There are authorities from other jurisdictions that deny the propositions contained in the opinions we have cited, and that hold substantially that any words or acts after full age which would suffice to revive a promise barred by the statute of limitations would confirm a contract by an infant. See Stokes v. Brown and Little v. Duncan, supra.

Yet we believe there is a decided preponderance of legal authority in substantial accord with those citations. In attempting to draw the line between what amounts to a ratification and what falls short of it under the diverse circumstances of the different cases, some confusion has been introduced into the discussion, but much of the conflict is only apparent, and can be reconciled by keeping in mind the distinctions founded on the nature of the contract or the circumstances or conduct of the defendant relative to the subject matter or the consideration.

In 2 Greenleaf's Evidence, $ 367, the author says: “ There is however a distinction between these acts and words which are necessary to ratify an executory contract, and those which are sufficient to ratify an executed contract. In the latter case any act amounting to an explicit acknowledgment of liability will operate as a ratification; as in the case of a purchase of land or goods, if, after coming of age he continues to hold the property and treat it as his own). But in order to ratify an executory agreement made during infancy, there must be not only an acknowledgment of liability, but an express confirmation or new promise voluntarily and deliberately made by the infant upon his coming of age, and with knowledge that he is not legally

Catlin o. Haddox.

liable. An explicit acknowledgment of indebtedness, whether in terms or by a partial payment, is not alone sufficient, for he may refuse to pay a debt which he admits to be due.” And the numerous cases sustaining this doctrine are referred to in the notes.

In Robbins v. Eaton, 10 N. Hamp., 561, there is an interesting discussion of this subject, and the court say :“ Payment of part of a note is no ratification of the whole, because the infant may admit only an indebtedness to that extent. The ratification should be equivalent to a new contract. Therefore an express promise as to the whole debt is necessary. There are numerous authorities to this effect, but these are cases where notes were given for articles which had been used or consumed prior to the infant's becoming of age. Where the matter constituting the consideration of the note is not in existence when the infant becomes of age, or is wholly beyond his control, there is nothing upon which an implied promise can arise, and an express promise to pay the debt can alone render the infant liable.
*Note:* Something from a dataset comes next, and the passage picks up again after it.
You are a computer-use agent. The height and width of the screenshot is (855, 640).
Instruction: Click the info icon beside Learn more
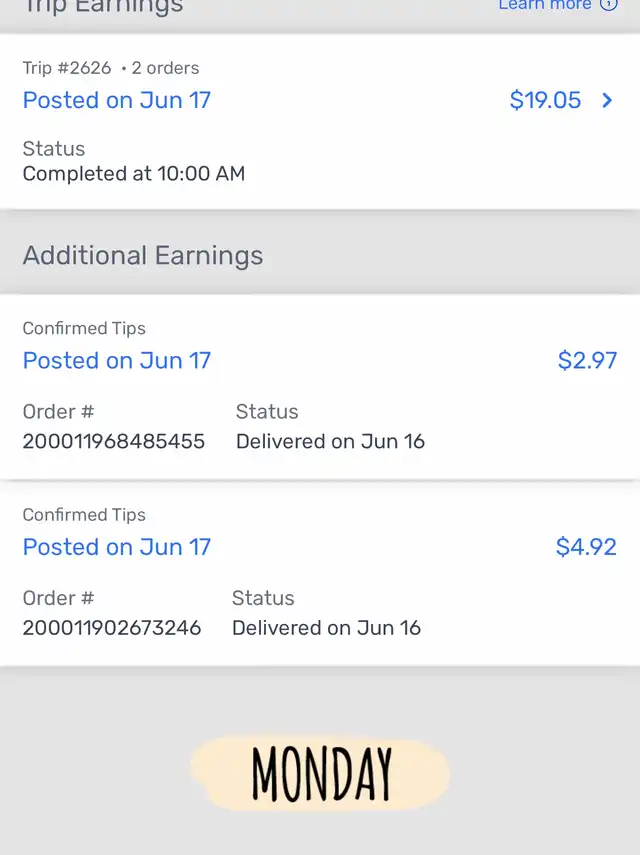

But where the consideration of the note is still in existence, in as perfect a state after the infant becomes of age as before, and is subject to his control, he may so deal with the articles or property forming such consideration as to raise an implied promise of payment.”

In Boody v. McKinney, 10 Shepley, 517, SHEPLEY, J., makes an able analysis of the cases on this general subject and classifies them according to the different situations and circumstances in which the infant is placed in regard to the subject matter of his contract, and the distinctions made will be found to vindicate the result we have reached in the case at bar.

In 7 Wait's Actions and Defences, § 7, p. 140, it is said : “A voidable contract of an infant cannot after his coming of age be ratified by a mere acknowledgment of the debt. Such at least is the rule applicable to his executory contracts.” And Dunlap v. Hales, 2 Jones Law, (N. C.,) 381, Conklin v. Osborn, 7 Ind., 553, and Bank of Silver Creek v. Browning, 16 Abb. Prac. R., 272, which are referred to, abundantly sustain the citation from the text.